Los viajes de un cartógrafo obsesionado con el tiempo



Marcos Ricardo Barnatán, 
Metrópoli, El Mundo,
1996
Conseguir que no notemos las fronteras conceptuales entre la pintura y la escultura, y que las piezas se contagien mutuamente hasta lograr una atmósfera singularmente común, es uno de los méritos de esta nueva exposición individual de Aníbal Merlo. Un artista que pese haber nacido en Argentina, está integrado, desde sus inicios y con una fuerte personalidad, en la generación española que protagoniza la llamada abstracción lírica y entre los que están   muchos de los jóvenes creadores más interesantes de los años noventa.

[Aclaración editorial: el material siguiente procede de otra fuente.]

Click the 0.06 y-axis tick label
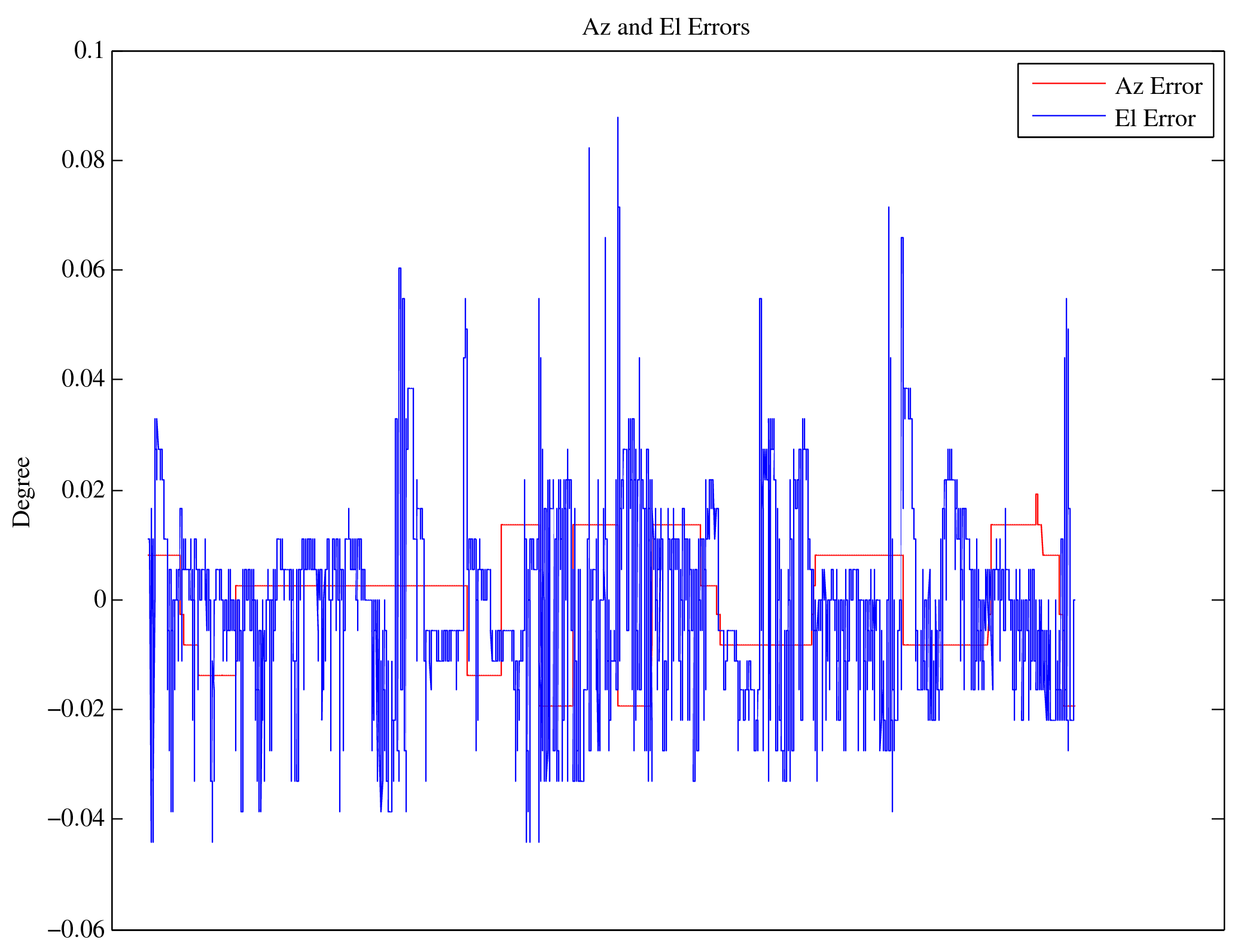Screen dimensions: 1241x952 [x=83, y=270]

Son paisajes imaginarios evocados por el color y en los que las formas, siempre ondulantes o movedizas, buscan una geometría irregular en la que no se pretende  atrapar arquetipos sino destacar excepciones. Y lo excepcional se encarna en la pintura   con la misma facilidad con que se talla en la piedra o en la madera, o como se singulariza una metáfora poética en una inusitada combinación de palabras.

Y lo importante de ese resultado excepcional es que la metáfora alcanzada logra emocionarnos, consigue transportarnos a esa región imposible que el artista imagina en el momento de la creación y que nosotros recibimos con inexcusable gozo.

Hay en las alargadas maderas pintadas pequeños fragmentos de mapas, casi invisibles si no nos acercamos a la materia, en los que se alude a lugares lejanos, a países exóticos, y que tatúan destinos propicios a nuestra fantasía. Que también podría ser una invitación a ese lugar imaginario llamado «Tag» y al que Merlo dedicó el año pasado un bello libro.

Y hay asimismo en las piezas escultóricas constantes llamadas a lo natural, desde la elementalidad de un azul que no deja de hablarnos de la fuerza creadora del mar, hasta las formas torturadas de la naturaleza en las que la usura del tiempo dejó sus marcas. Permanencia y fugacidad, potencia y fragilidad, son algunas de las contradictorias  sensaciones que emanan de estos hermosos acercamientos a una estética, que sin rebajar los elementos reflexivos, quiere y logra transmitir emociones que están muy cerca del espectador.

Una curiosa serie de diez dibujos en blanco y negro, en los que se usa el lápiz, la tinta, la parafina y también el collage, titulada La vida secreta del Matasiete, complementa una importante exposición en la que las pinturas y las esculturas de Aníbal Merlo han alcanzado ya un momento de gran madurez.